== Supplied records ==
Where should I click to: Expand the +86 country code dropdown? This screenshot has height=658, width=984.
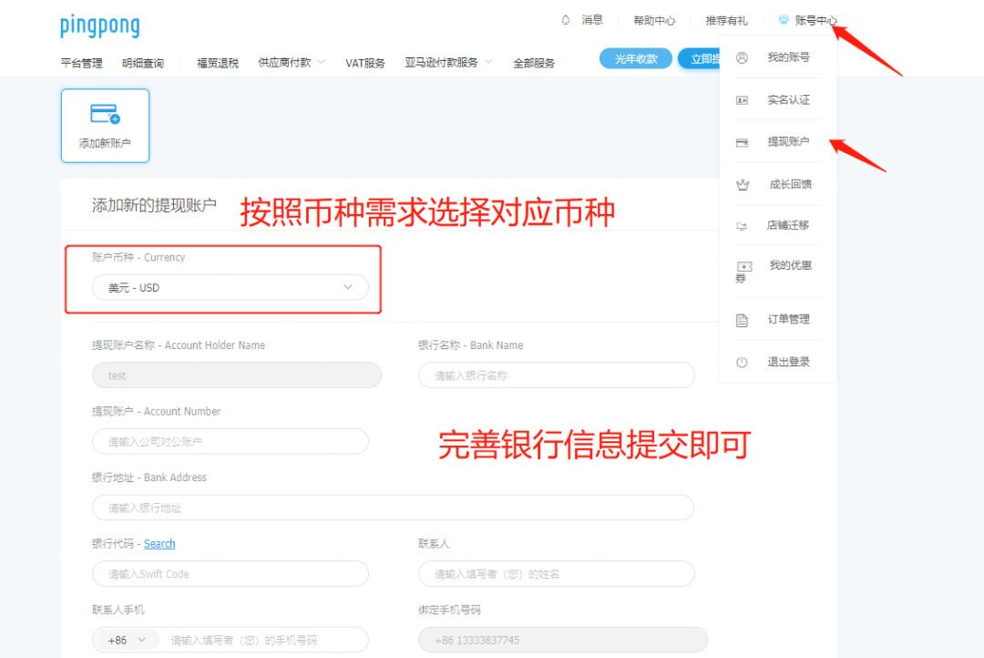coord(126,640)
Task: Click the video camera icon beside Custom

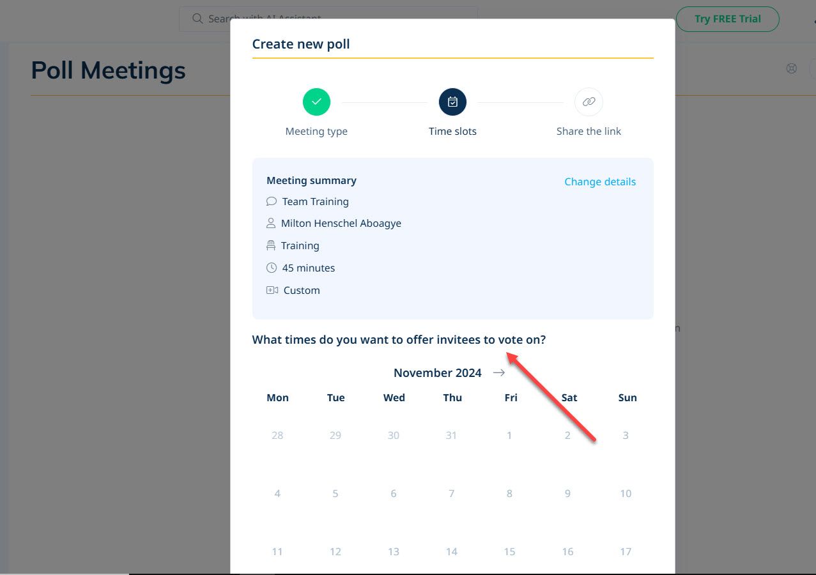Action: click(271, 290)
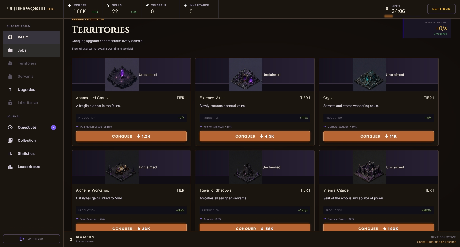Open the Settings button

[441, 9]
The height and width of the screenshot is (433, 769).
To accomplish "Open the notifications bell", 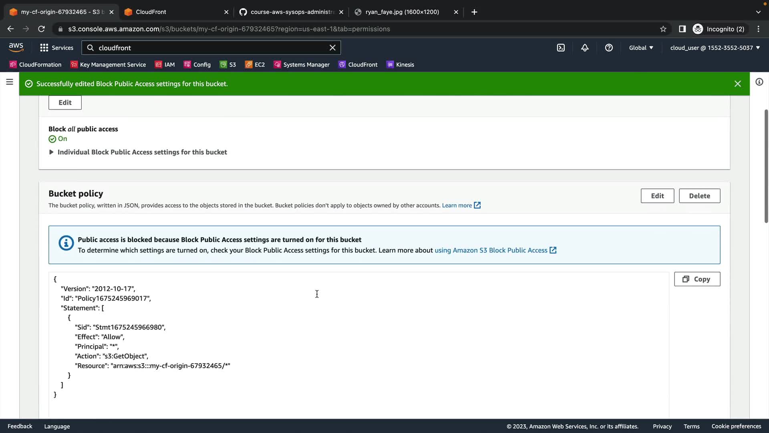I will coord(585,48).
===
__What needs to be done__
Gather every line of the items above that contains the string "screenshot". Matches must have the same case.

__The reply__
Where should I click to: Expand the +86 country code dropdown? This screenshot has height=658, width=984.
The height and width of the screenshot is (433, 769).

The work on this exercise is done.